Начальник спецприёмника этого с болью рассказывал мне, как его сотрудники по гадюшникам каким-то, подвалам собирали детишек зачумлённых: тринадцатилетних наркоманов, алкоголичек и проституток… Отмывали, откармливали их, учили… отогревали душой… А вот, оказывается, не по-европейски это… нарушает, понимаете ли, права. А вы, уж будьте любезны, слушайтесь… а то транша очередного не видать вам, как своих ушей… Да и прежние должки отдавать надо. Так что смотрите!..
И начальник — толковый, неравнодушный парень — махнул рукой, уволился…
Да, так вот и в психбольнице глаза прячут.
— Надо, — говорят, — вам Инну пристраивать куда-то… в интернат. Там всё-таки основа постоянная. И больше шансов, что она не пропадет… Только ходатайство нужно от епархии, чтобы приняли… Главное, там на постоянной основе всё и в палатах не по пятнадцать — двадцать человек, а по три-четыре.
Ну что ж, придётся так и сделать… Другого выхода не видно.
Одно я знаю точно.
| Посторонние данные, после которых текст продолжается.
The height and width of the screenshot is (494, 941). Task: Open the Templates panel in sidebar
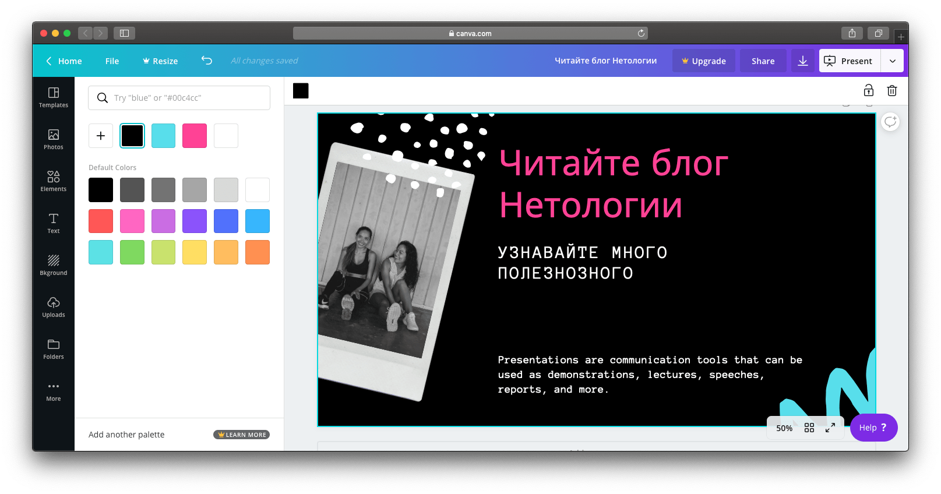tap(54, 97)
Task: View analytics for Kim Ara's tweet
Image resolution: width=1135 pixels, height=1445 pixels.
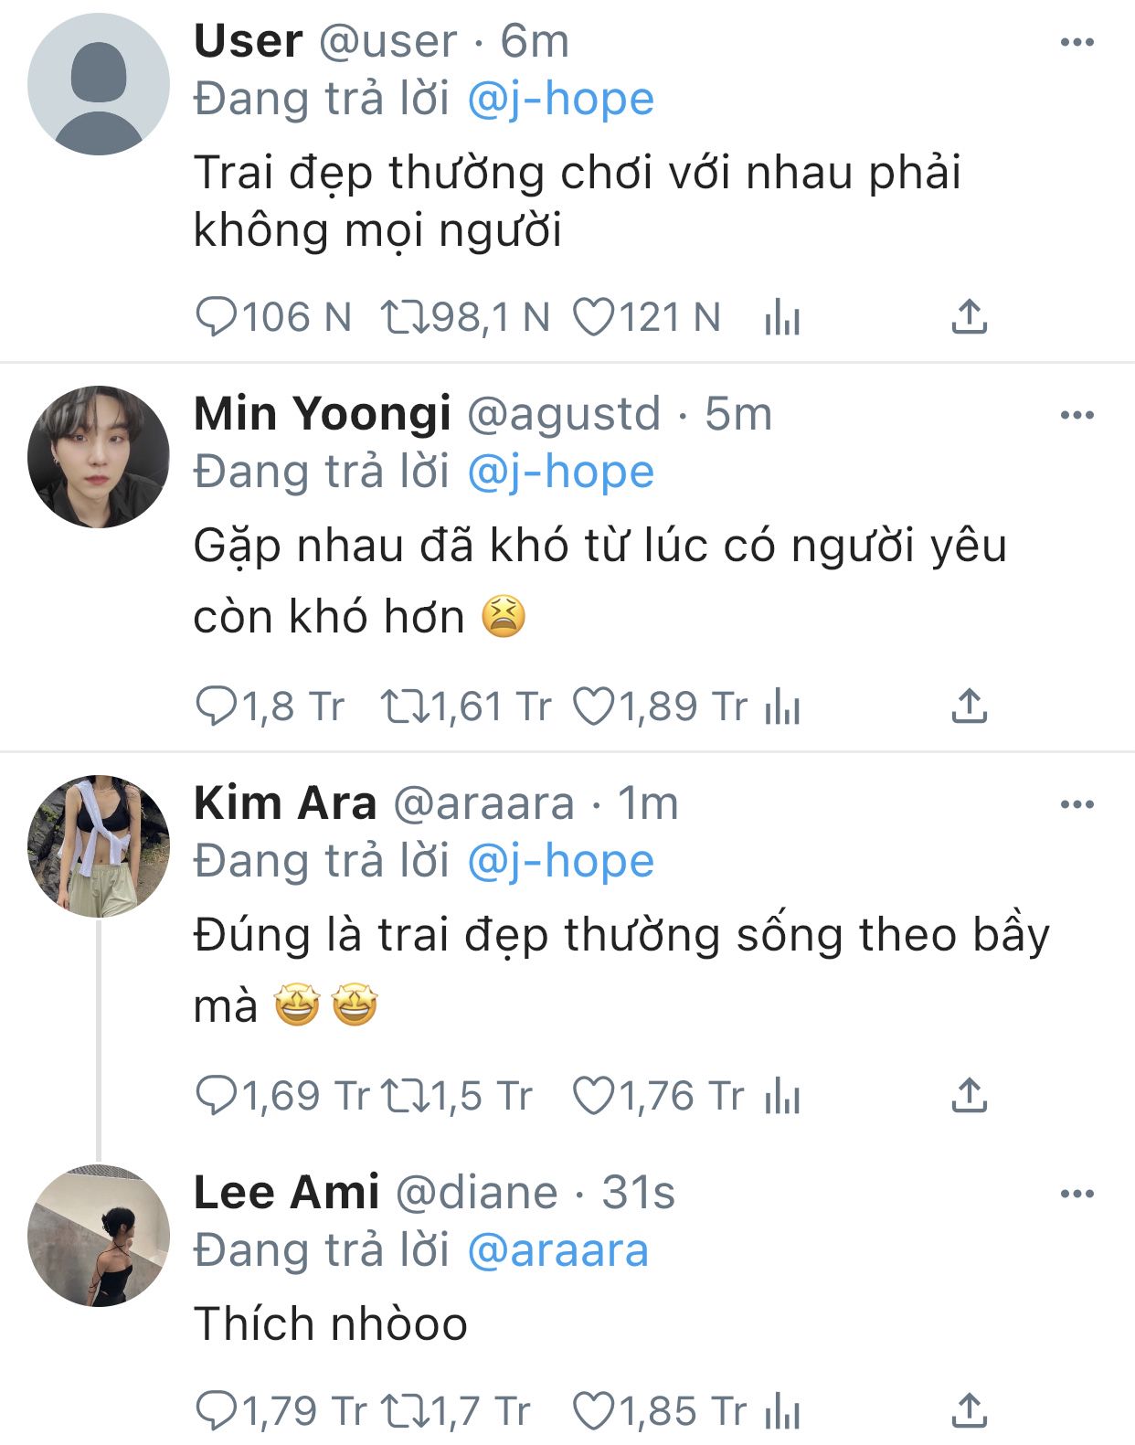Action: click(x=782, y=1096)
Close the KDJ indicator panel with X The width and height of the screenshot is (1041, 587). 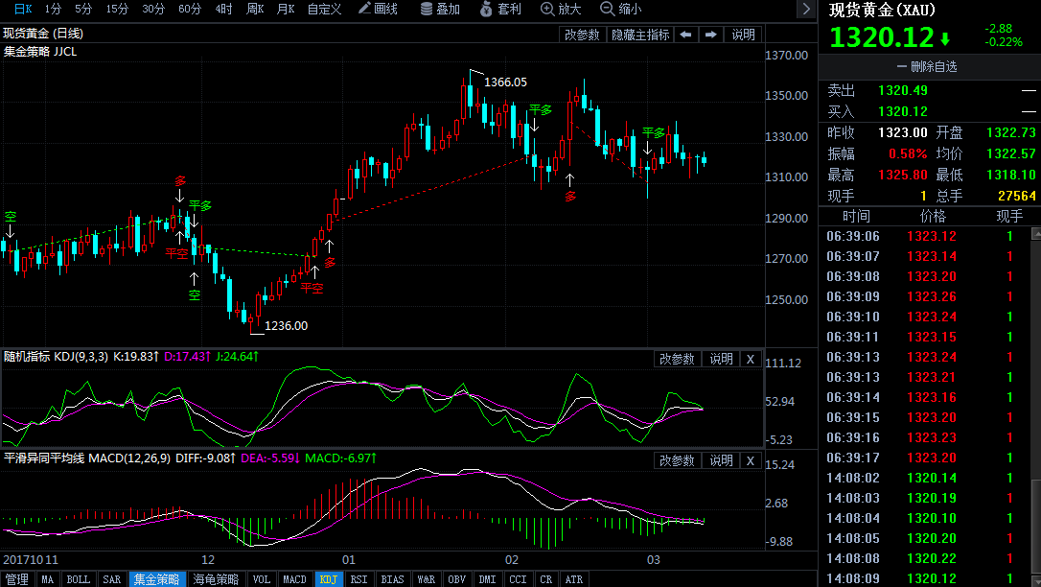point(751,359)
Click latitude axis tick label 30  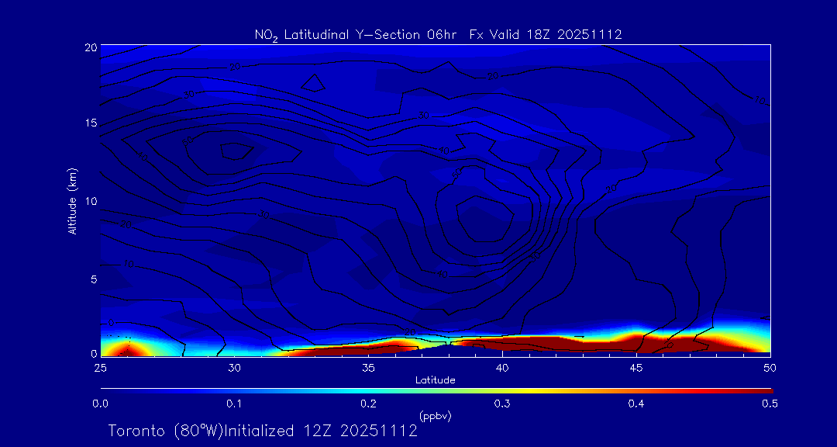(234, 366)
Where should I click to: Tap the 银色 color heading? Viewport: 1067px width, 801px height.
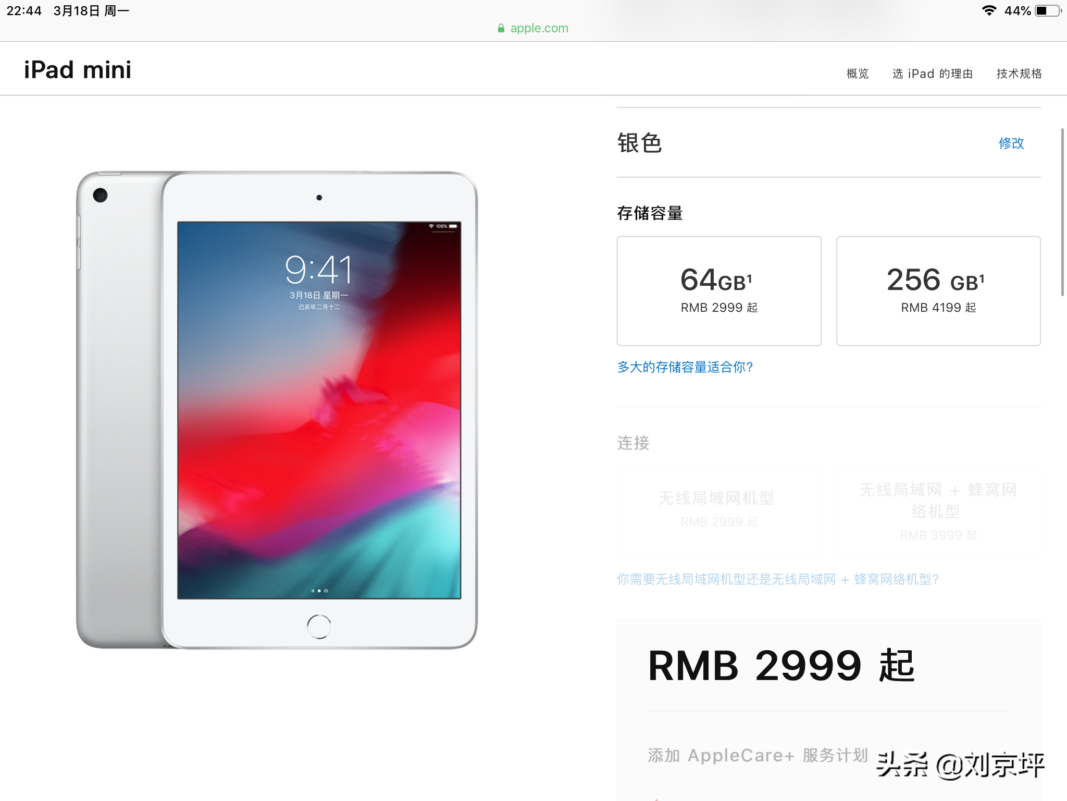pos(639,143)
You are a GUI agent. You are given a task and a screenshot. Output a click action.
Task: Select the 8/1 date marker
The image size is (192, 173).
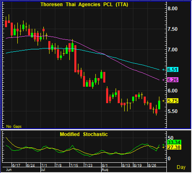105,165
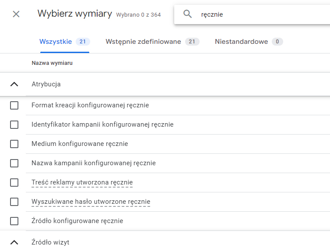Select Nazwa kampanii konfigurowanej ręcznie checkbox
Image resolution: width=330 pixels, height=252 pixels.
tap(14, 163)
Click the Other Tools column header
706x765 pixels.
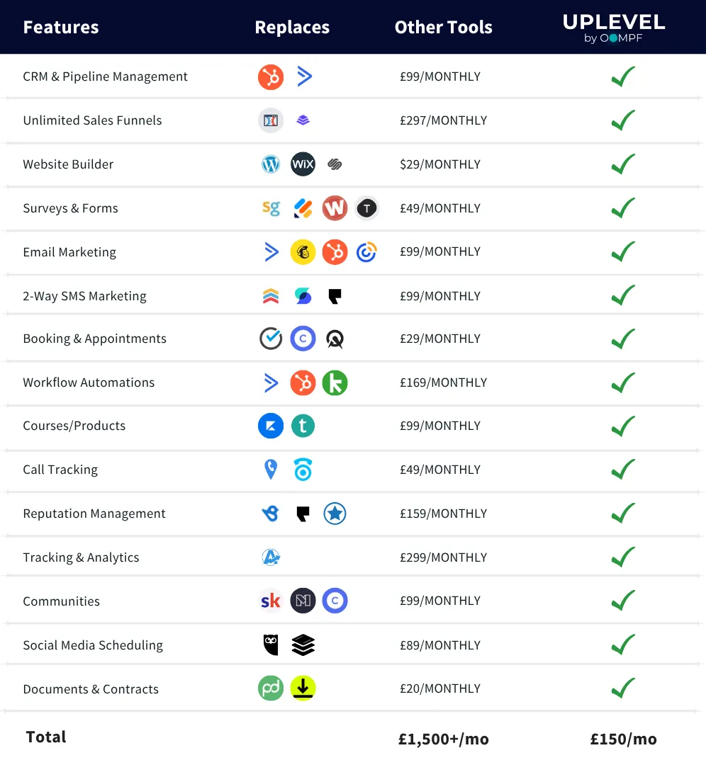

Так же будет трястись по разбитым дорогам автобус, и женщина, в том возрасте, когда принято вспоминать былые заслуги, капризничать и требовать к себе повышенного внимания, будет тащить баулы, будет кормить чуть не из ложки человека с внимательными, чёрными глазами, крепко сжимать её руки, требовать немедленно надеть привезённую кофточку потеплее, сандалии полегче и съесть непременно вот эту вкусную булочку…
Но пока есть такие люди в нашем народе, можно с уверенностью сказать: мы ещё живы!